EXERCISE DETAILS
Your answer is a number only: how many lines in the data below contain "agent"?

Stored data entries
--- START ---

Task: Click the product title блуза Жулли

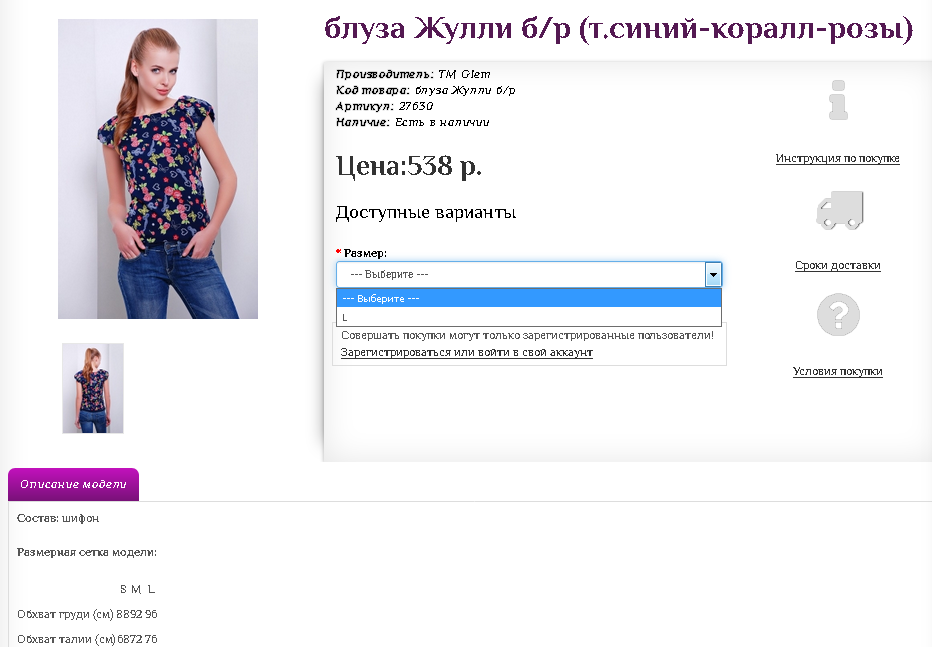Action: pos(618,29)
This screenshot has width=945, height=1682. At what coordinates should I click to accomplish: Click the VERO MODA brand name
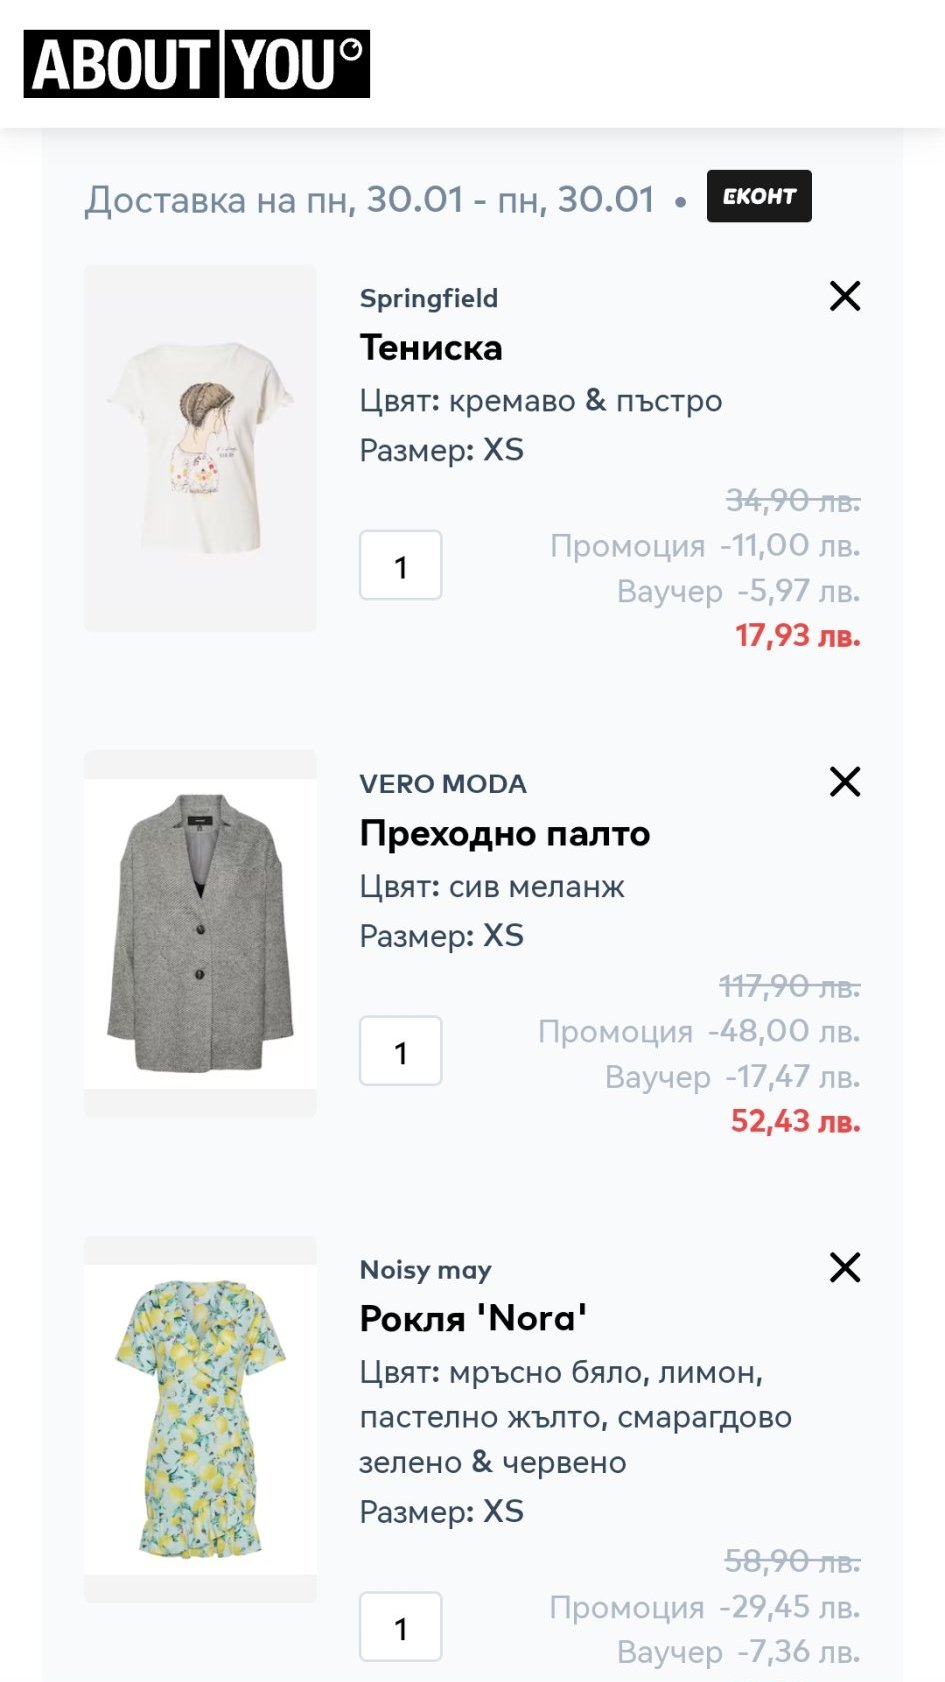[x=443, y=784]
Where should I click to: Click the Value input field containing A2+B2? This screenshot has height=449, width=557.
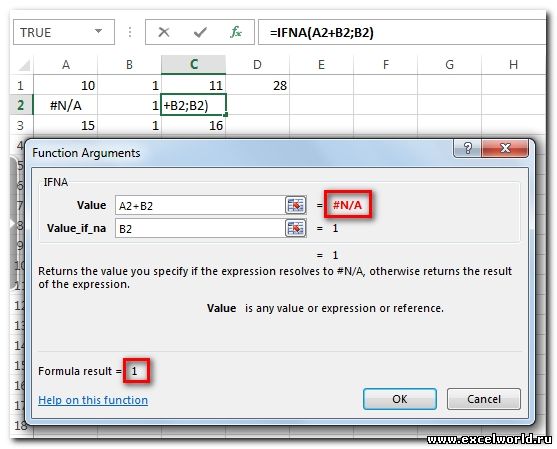click(200, 205)
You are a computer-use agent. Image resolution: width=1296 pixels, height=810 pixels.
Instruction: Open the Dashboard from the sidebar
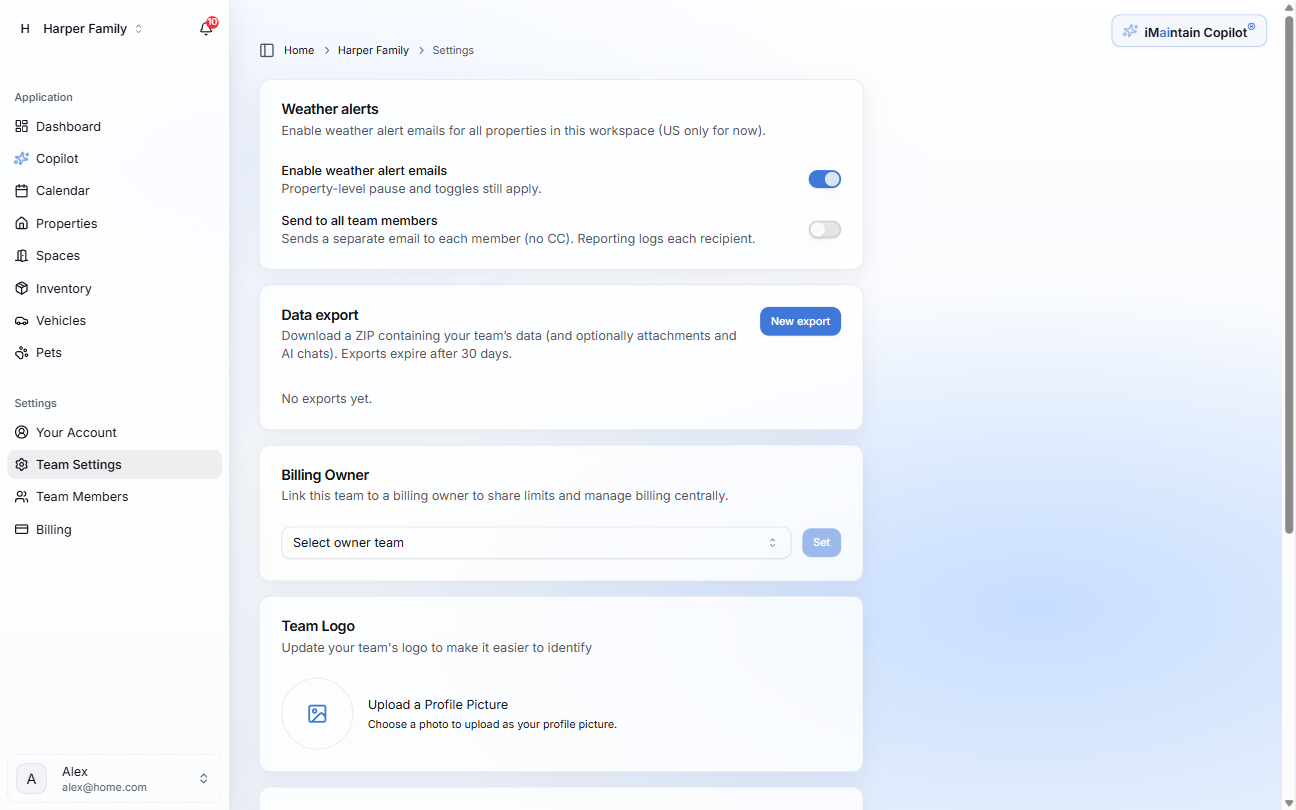click(68, 126)
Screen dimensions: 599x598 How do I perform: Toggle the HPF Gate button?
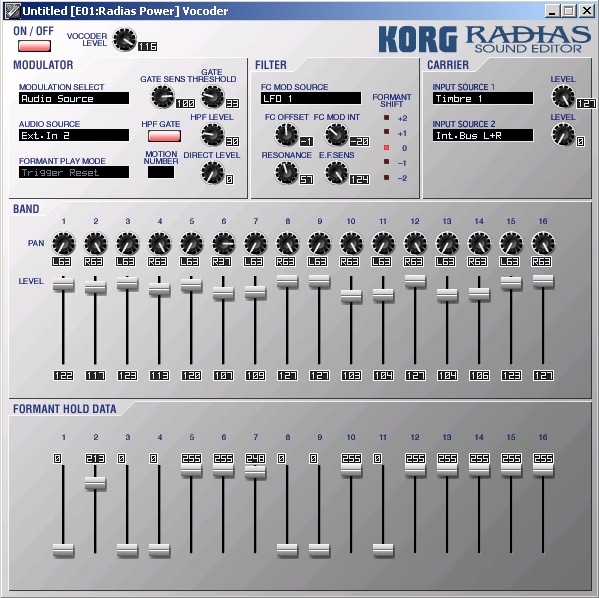pyautogui.click(x=164, y=136)
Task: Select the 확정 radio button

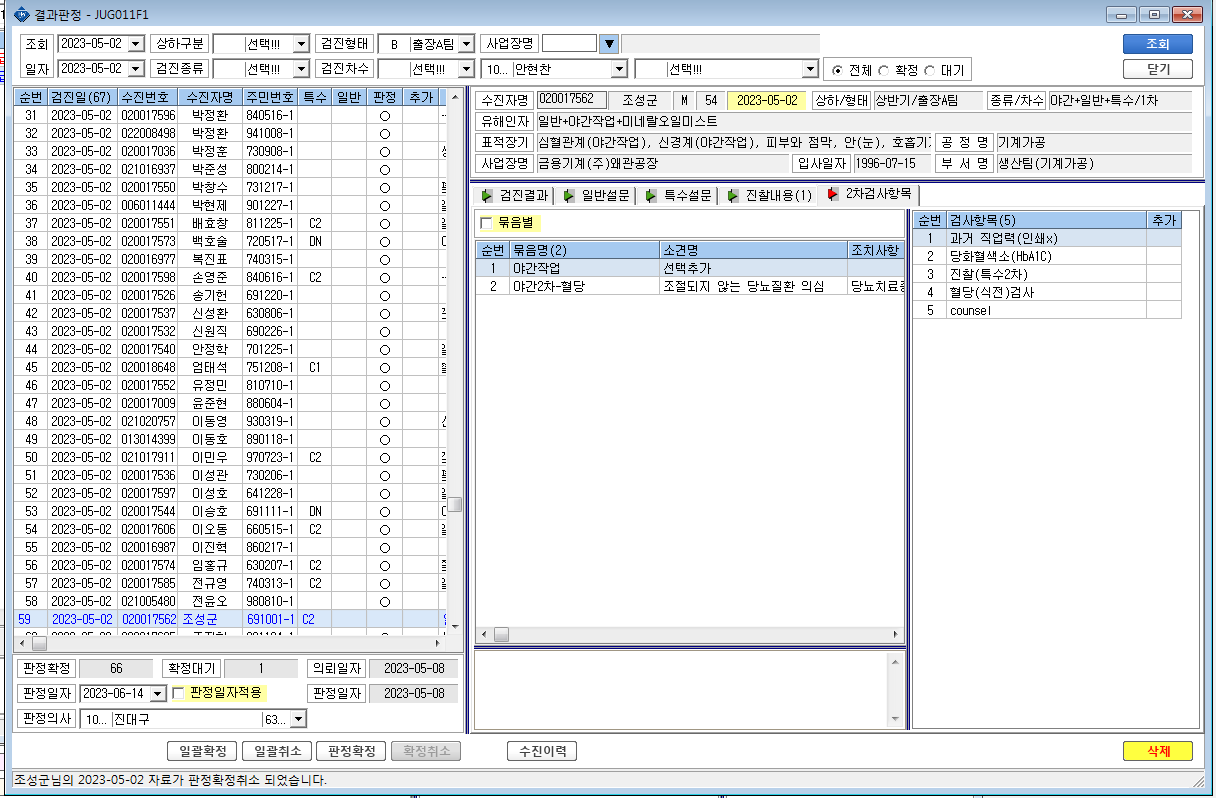Action: click(884, 70)
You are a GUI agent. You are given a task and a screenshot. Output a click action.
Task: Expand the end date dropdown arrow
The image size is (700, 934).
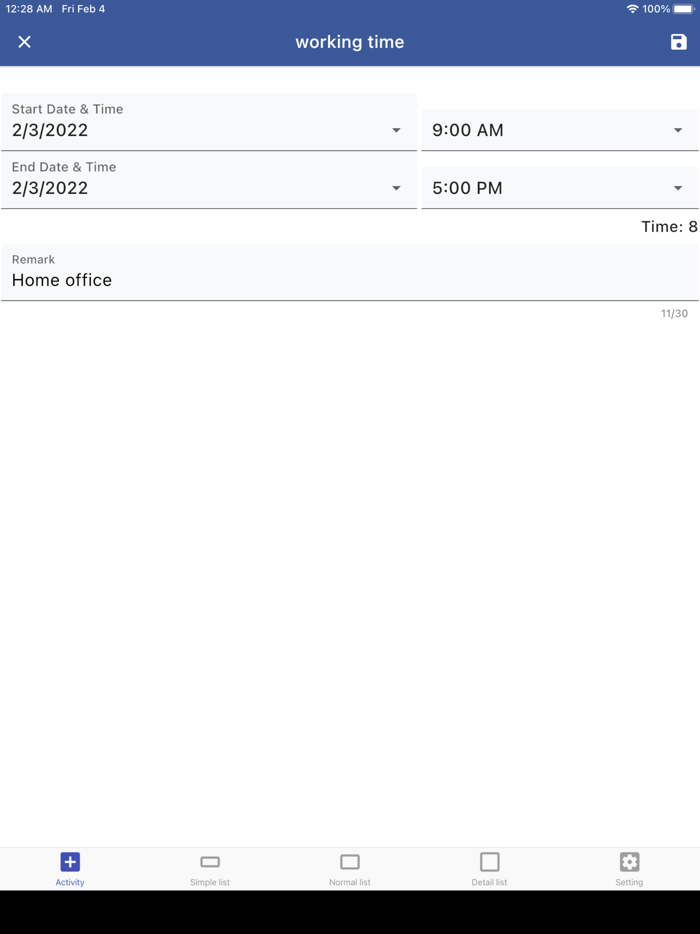tap(396, 189)
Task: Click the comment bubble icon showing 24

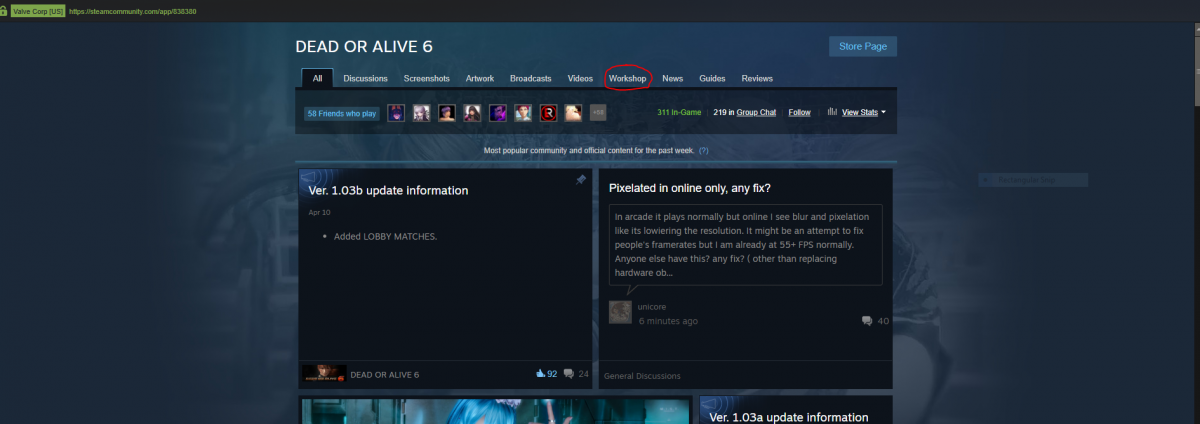Action: pos(569,374)
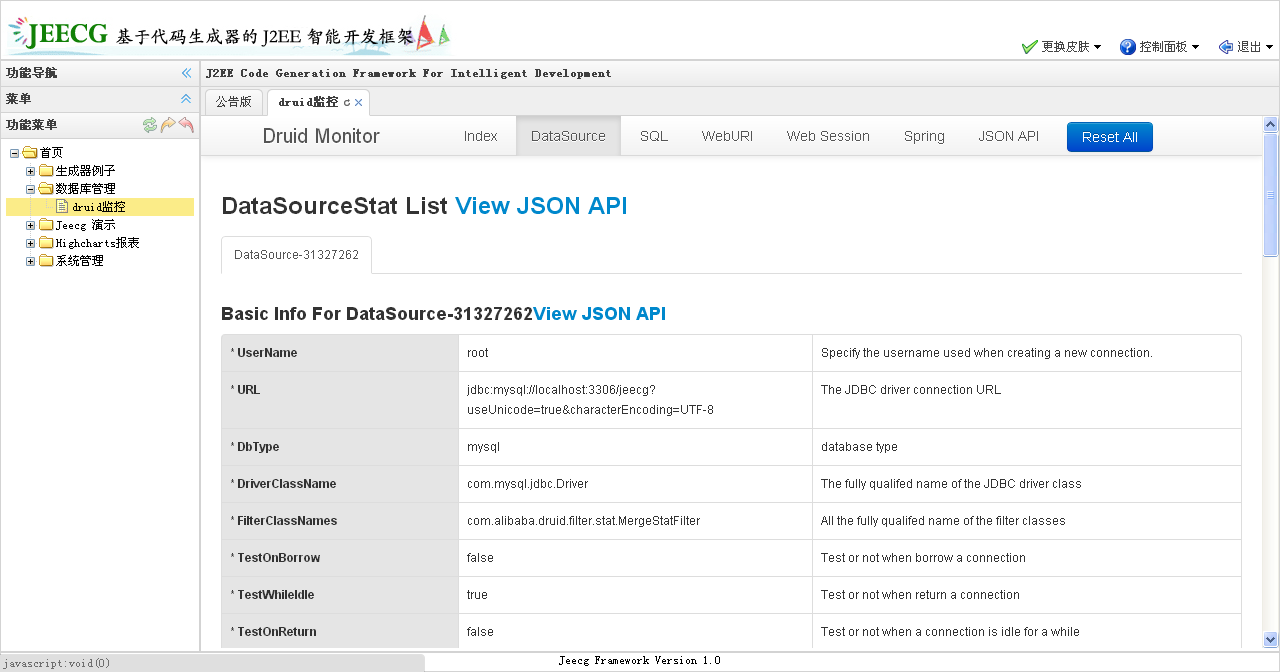This screenshot has height=672, width=1280.
Task: Click the JEECG logo in the header
Action: coord(60,34)
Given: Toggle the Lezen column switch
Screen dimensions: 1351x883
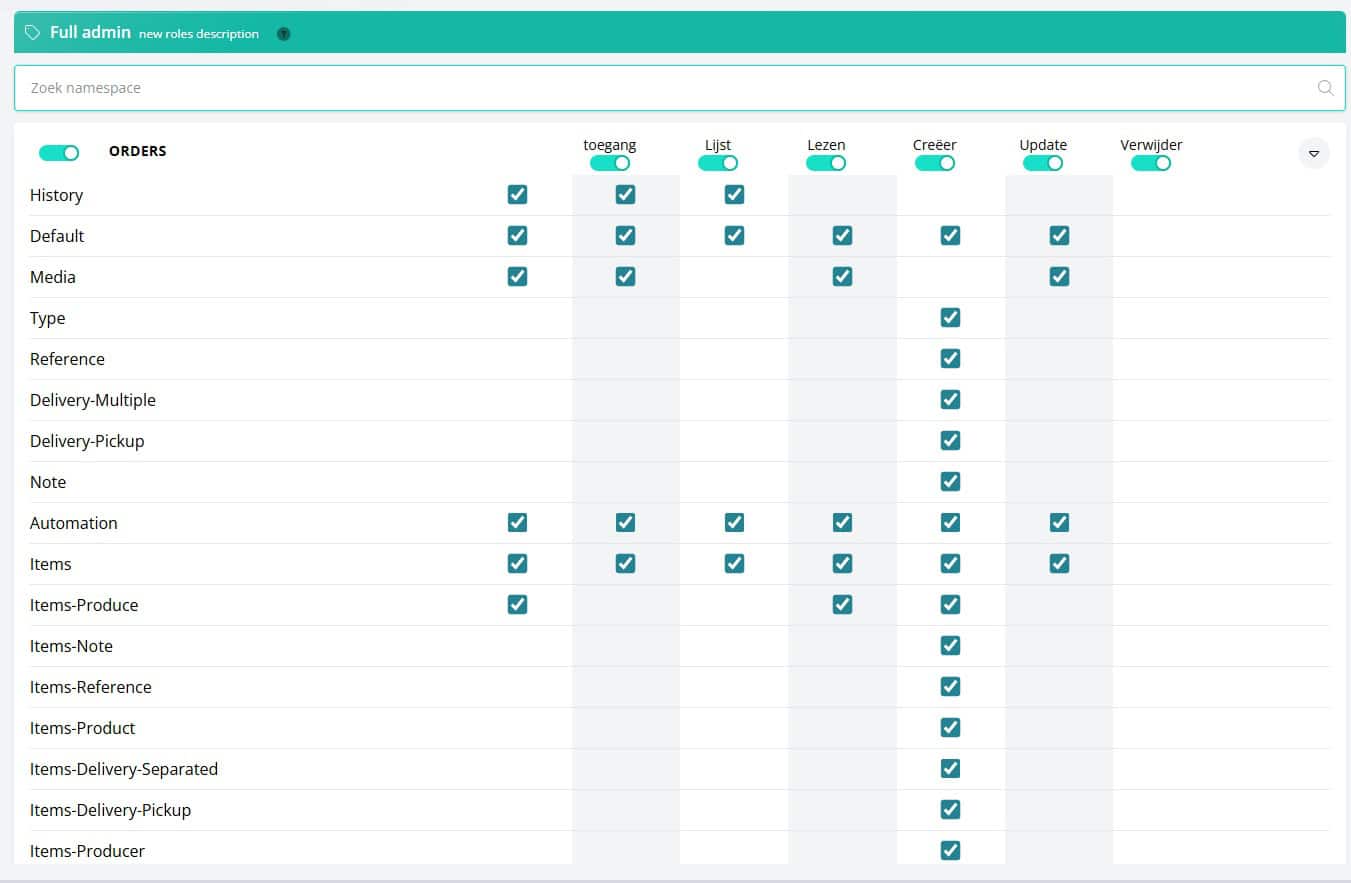Looking at the screenshot, I should pyautogui.click(x=826, y=162).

--- END ---

OUTPUT FOR THIS EXERCISE
2